EXCERPT
By the Court,
Makoy, J.The very term waste implies the idea of detriment to the landlord or reversioner. The party who recovers for it, when he brings his action of waste, not only recovers the locum devastum, but treble damages. Without damage, it would seem that there could be no waste: indeed, Blachstone defines waste to be whatever does a lasting damage to the freehold or inheritance. (2 Black. Comm. 281. See, also, Bac. Abr. tit. Waste c.) It cannot be pretended that the tenant has committed waste in this case by converting the premises to purposes different from those for which they were demised.
If the action had been under the statute for waste, and the defendant had pleaded no waste committed, the jury would not have been authorized to find a verdict for the plaintiff, unless they had been satisfied that the acts complained of as *343waste were prejudicial to the estate of the plaintiff. The evidence would not, I think, have warranted such a finding, and if not, the judge erred in instructing the jury that the acts complained of, being done without the permission of the lessor, worked a forfeiture of the defendant’s interest. At least, he should have submitted the testimony to the jury to determine whether the acts done were in fact prejudicial to the plaintiff’s property in the premises.

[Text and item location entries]
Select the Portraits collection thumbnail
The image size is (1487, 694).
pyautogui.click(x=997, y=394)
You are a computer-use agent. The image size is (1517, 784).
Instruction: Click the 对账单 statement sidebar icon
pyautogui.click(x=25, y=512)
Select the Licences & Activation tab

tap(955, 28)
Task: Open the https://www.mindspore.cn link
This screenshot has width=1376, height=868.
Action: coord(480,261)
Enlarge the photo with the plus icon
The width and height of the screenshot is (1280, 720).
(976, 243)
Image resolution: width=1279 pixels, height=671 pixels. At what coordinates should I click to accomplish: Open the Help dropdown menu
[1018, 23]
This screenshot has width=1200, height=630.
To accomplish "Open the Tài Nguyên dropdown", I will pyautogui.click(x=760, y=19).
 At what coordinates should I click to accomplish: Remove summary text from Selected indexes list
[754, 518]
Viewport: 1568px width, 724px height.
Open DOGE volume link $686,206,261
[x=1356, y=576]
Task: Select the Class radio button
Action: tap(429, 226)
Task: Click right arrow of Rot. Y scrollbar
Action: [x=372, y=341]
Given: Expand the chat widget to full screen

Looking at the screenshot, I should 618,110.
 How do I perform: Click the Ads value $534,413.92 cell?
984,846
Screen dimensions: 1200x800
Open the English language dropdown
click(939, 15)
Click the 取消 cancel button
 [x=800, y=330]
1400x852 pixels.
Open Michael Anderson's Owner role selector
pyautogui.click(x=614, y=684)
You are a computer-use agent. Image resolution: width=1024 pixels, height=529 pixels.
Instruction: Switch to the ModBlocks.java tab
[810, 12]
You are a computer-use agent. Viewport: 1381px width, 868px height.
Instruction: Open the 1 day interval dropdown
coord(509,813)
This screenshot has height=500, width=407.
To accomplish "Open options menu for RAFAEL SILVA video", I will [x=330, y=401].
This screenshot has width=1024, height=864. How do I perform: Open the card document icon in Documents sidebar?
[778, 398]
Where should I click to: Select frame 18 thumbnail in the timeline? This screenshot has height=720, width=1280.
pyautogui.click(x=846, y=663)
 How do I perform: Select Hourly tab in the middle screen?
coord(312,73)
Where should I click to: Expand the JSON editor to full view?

AIM A
From the second paragraph of the opinion on waste, list every participant in the lawsuit that is referred to by role.
AIM B
In the opinion on waste, what does a party who recovers for waste obtain in addition to the locum devastum?
AIM C
From the opinion on waste, repeat the stretch from "If the action" through "in the premises.".

CORRECT RESULT A
The defendant
The jury
The plaintiff
The judge
The lessor

CORRECT RESULT B
Treble damages.

CORRECT RESULT C
If the action had been under the statute for waste, and the defendant had pleaded no waste committed, the jury would not have been authorized to find a verdict for the plaintiff, unless they had been satisfied that the acts complained of as *343waste were prejudicial to the estate of the plaintiff. The evidence would not, I think, have warranted such a finding, and if not, the judge erred in instructing the jury that the acts complained of, being done without the permission of the lessor, worked a forfeiture of the defendant’s interest. At least, he should have submitted the testimony to the jury to determine whether the acts done were in fact prejudicial to the plaintiff’s property in the premises.